Was ist eine enharmonische Verwechslung?
Eine enharmonische Verwechslung ist der Wechsel der Schreibweise bei gleichem Klang. Cis und des liegen auf derselben schwarzen Taste, ebenso dis und es, fis und ges, gis und as sowie ais und b. Welche Schreibweise ein Notensatz wählt, hängt von der Tonart ab: In A-Dur heißt der Ton cis, in Des-Dur heißt derselbe Klang des.
Gleich klingen die beiden allerdings nur in der gleichstufigen Stimmung, nach der Klaviere gestimmt werden.
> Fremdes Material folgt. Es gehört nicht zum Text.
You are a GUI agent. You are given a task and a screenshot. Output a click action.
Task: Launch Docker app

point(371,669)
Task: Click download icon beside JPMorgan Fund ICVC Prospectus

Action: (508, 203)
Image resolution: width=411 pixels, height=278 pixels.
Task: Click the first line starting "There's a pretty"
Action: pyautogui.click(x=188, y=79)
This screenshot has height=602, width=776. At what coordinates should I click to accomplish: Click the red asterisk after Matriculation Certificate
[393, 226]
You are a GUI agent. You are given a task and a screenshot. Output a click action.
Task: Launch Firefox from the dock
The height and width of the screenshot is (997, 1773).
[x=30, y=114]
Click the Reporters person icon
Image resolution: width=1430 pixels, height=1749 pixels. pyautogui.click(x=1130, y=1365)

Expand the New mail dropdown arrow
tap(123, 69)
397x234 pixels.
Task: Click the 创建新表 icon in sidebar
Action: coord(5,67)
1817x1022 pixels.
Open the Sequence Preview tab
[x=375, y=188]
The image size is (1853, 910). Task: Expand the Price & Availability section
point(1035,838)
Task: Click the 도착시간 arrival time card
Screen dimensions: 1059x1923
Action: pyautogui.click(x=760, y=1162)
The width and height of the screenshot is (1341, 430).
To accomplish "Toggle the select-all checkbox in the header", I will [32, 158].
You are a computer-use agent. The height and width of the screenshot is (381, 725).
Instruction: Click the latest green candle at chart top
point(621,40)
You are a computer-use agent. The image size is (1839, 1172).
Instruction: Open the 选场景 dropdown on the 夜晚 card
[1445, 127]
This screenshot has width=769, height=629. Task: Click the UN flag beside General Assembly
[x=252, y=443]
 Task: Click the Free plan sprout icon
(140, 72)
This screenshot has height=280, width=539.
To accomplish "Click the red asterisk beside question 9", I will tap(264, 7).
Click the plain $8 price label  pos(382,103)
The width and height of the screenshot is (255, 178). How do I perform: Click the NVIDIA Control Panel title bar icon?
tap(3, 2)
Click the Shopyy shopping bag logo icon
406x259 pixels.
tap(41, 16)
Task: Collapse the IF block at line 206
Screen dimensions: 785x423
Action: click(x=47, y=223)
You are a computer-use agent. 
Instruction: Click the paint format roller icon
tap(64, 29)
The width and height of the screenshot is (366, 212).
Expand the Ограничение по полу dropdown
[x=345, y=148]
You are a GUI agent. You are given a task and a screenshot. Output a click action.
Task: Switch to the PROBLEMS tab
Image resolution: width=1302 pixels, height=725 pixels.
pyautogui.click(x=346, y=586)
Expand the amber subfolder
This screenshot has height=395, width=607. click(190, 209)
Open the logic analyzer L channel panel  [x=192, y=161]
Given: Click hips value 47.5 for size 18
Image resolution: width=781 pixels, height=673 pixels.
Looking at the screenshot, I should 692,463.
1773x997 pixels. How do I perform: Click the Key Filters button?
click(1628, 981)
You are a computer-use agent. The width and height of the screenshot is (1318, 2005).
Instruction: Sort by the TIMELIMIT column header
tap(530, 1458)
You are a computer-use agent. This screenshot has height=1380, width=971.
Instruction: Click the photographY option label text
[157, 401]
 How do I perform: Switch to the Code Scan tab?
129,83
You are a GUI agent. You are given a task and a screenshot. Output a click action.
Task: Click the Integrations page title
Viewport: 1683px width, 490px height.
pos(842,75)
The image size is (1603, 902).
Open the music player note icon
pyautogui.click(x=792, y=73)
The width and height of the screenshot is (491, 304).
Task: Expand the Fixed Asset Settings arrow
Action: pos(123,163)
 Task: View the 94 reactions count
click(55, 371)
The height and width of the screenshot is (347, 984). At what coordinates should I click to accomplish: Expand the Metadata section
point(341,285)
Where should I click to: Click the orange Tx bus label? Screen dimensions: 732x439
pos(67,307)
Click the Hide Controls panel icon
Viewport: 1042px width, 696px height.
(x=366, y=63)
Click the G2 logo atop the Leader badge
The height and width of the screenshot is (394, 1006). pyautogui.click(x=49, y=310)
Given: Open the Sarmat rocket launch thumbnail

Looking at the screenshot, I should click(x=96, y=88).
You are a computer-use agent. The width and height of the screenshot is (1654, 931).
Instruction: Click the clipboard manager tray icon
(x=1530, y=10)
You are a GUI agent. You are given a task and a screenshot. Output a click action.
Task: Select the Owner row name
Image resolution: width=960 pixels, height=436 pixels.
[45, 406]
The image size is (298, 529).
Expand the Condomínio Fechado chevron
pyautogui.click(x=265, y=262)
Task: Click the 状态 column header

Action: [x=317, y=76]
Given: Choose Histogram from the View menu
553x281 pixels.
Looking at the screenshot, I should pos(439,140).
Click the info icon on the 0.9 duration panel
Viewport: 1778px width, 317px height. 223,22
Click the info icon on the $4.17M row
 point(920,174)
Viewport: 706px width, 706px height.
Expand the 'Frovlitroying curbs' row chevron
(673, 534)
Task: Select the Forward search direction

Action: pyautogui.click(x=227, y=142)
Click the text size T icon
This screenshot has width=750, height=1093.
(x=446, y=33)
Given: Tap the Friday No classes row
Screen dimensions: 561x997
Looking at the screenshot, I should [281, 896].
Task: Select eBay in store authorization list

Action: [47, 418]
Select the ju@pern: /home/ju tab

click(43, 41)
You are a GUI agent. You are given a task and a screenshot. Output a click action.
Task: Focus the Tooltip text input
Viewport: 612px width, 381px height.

Auf einer Geige oder im Chor wählt der Ausführende die Tonhöhe frei, und dort liegt ein cis als aufwärts strebender Leitton oft etwas höher als ein des.
Warum stehen Vorzeichen in einer festen Reihenfolge?
Die Vorzeichnung folgt einer festen Reihenfolge, damit das Auge die Tonart am Bild erkennt statt sie abzuzählen. Kreuze treten in der Folge fis, cis, gis, dis, ais, eis und his auf, b-Vorzeichen in der Folge b, es, as, des, ges, ces und fes. Die eine Reihe ist die Umkehrung der anderen.
Jedes weitere Zeichen rückt die Tonart um eine Quinte weiter. Diese Ordnung stellt der Quintenzirkel dar, und aus ihr ergibt sich auch, welche Dur-Tonleiter zu welcher Vorzeichnung gehört. Mehr als sieben Zeichen kommen dabei nicht vor, weil dann jeder Stammton bereits eines trägt.
Häufige Fragen zu Vorzeichen
Was bedeutet ein Kreuz in den Noten?
Ein Kreuz erhöht den Ton um einen Halbton. Aus c wird cis, aus f wird fis. Steht das Kreuz hinter dem Notenschlüssel, gilt es für alle Töne dieses Namens im ganzen Stück; steht es im Takt vor einer Note, nur bis zum nächsten Taktstrich. Auf dem Klavier führt es meist auf die schwarze Taste rechts daneben.
Was bedeutet ein b in den Noten?
Ein b erniedrigt den Ton um einen Halbton. Aus d wird des, aus g wird ges. Drei Namen verkürzen sich dabei: e wird zu es, a zu as und h zu b. Auf dem Klavier führt das b meist auf die schwarze Taste links daneben.
Wie lange gilt ein Versetzungszeichen?
Ein Versetzungszeichen gilt bis zum nächsten Taktstrich und nur für die Tonhöhe, vor der es steht. Ein cis in der einen Oktave macht also kein cis in der anderen. Reicht ein Haltebogen über den Taktstrich, klingt der gehaltene Ton verändert weiter, alle folgenden Noten dagegen wieder nach der Vorzeichnung.
Was ist der Unterschied zwischen cis und des?
Cis und des klingen auf dem Klavier gleich, weil beide dieselbe schwarze Taste treffen. Sie unterscheiden sich in der Herkunft: cis ist ein erhöhtes c, des ein erniedrigtes d. Welche Schreibweise gilt, entscheidet die Tonart. Auf Instrumenten mit freier Tonhöhe, etwa der Geige, können die beiden auch klanglich leicht auseinanderliegen.